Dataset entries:

◇ ◇ ◇ ◇

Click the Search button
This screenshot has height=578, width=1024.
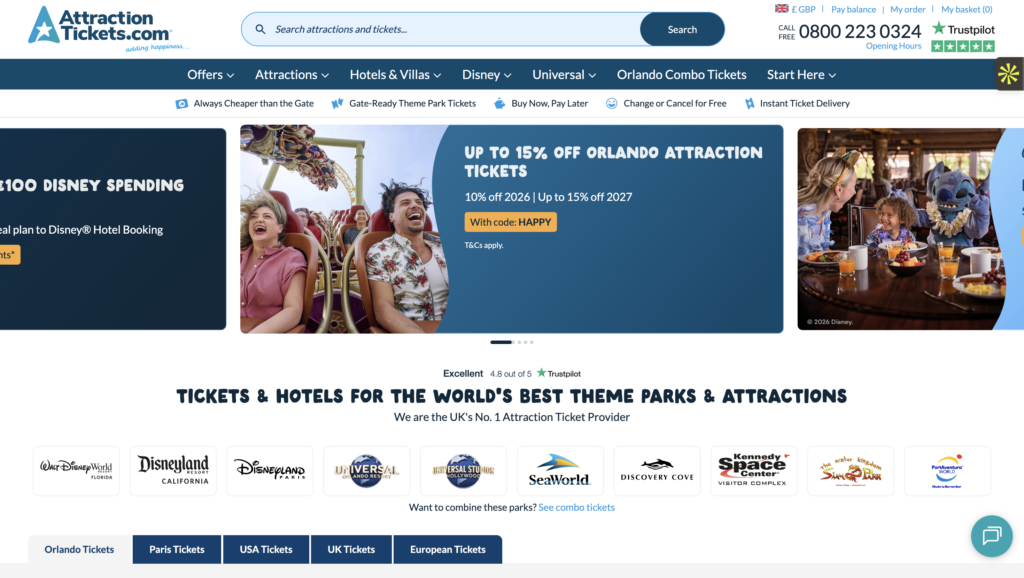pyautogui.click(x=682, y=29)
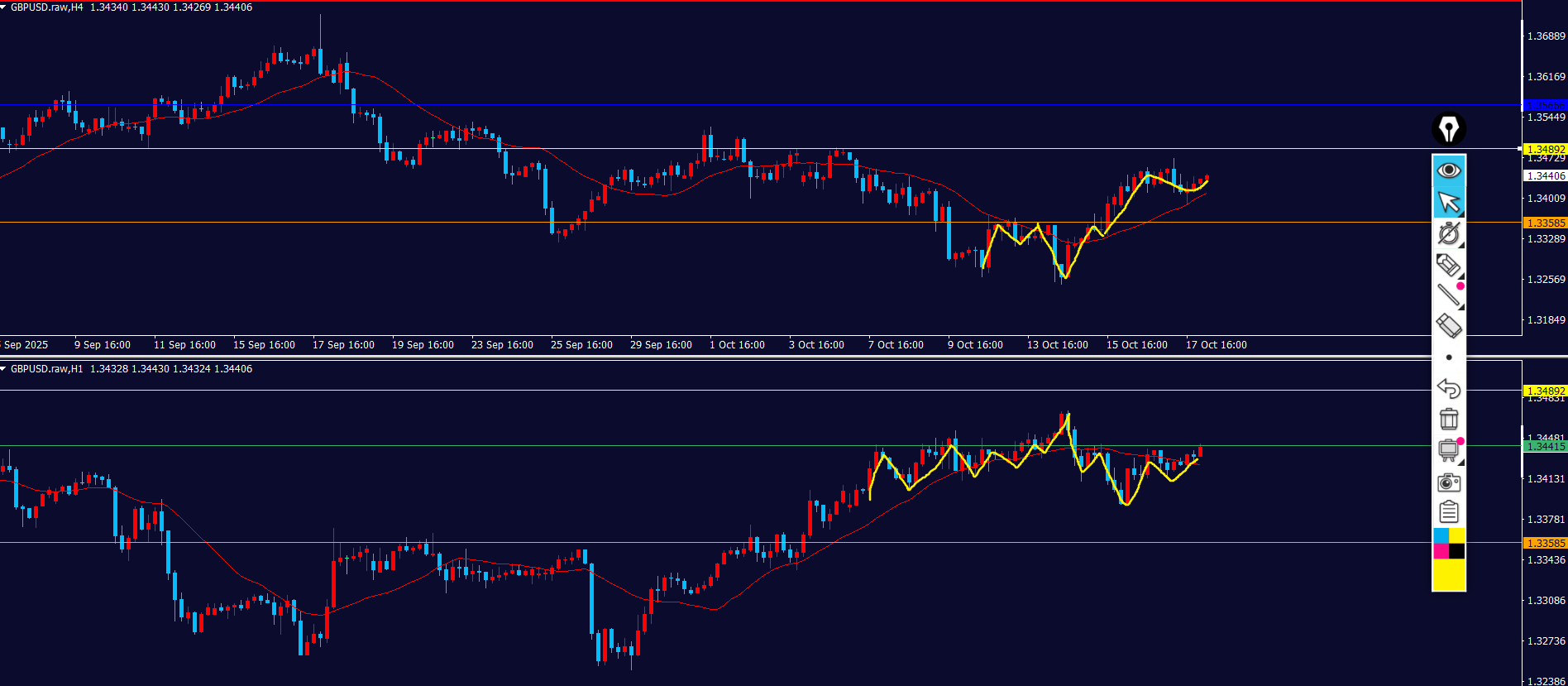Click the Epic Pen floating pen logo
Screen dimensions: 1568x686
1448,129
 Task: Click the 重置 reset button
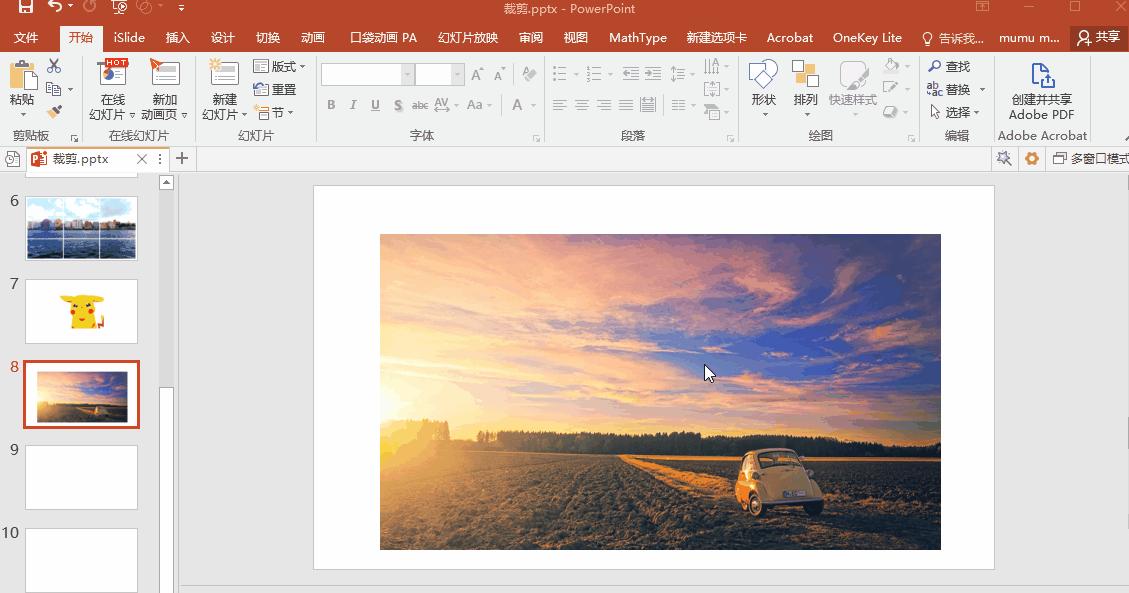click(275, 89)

◇ ◇ ◇ ◇

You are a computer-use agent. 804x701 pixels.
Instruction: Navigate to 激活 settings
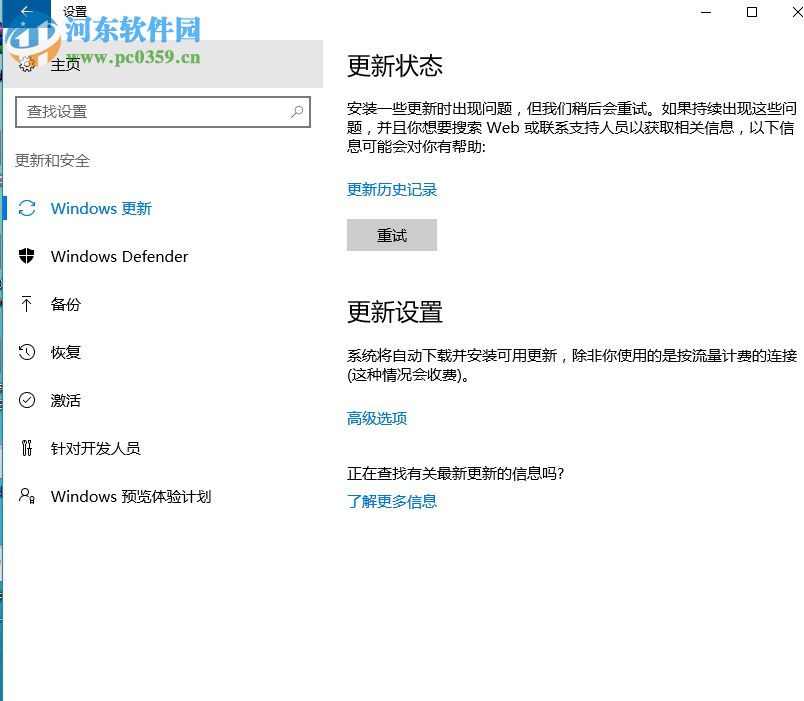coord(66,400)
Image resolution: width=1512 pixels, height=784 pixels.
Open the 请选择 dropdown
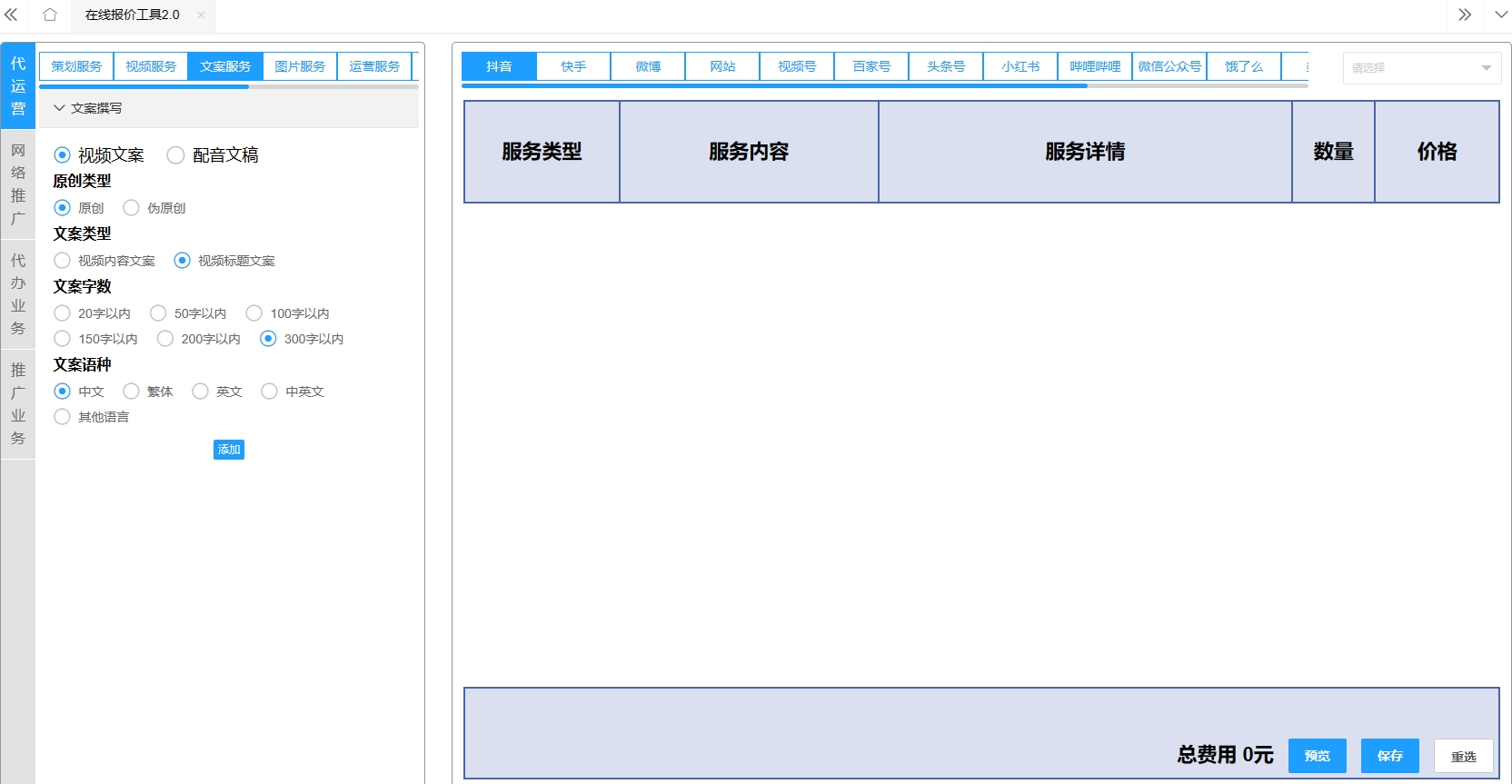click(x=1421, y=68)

◇ ◇ ◇ ◇

**EXERCISE BRIEF:** Out of the records, collect only those lines that contain the string "pixels".

**EXERCISE SOLUTION:**
You are a computer-use agent. 804x701 pixels.
Image resolution: width=1512 pixels, height=784 pixels.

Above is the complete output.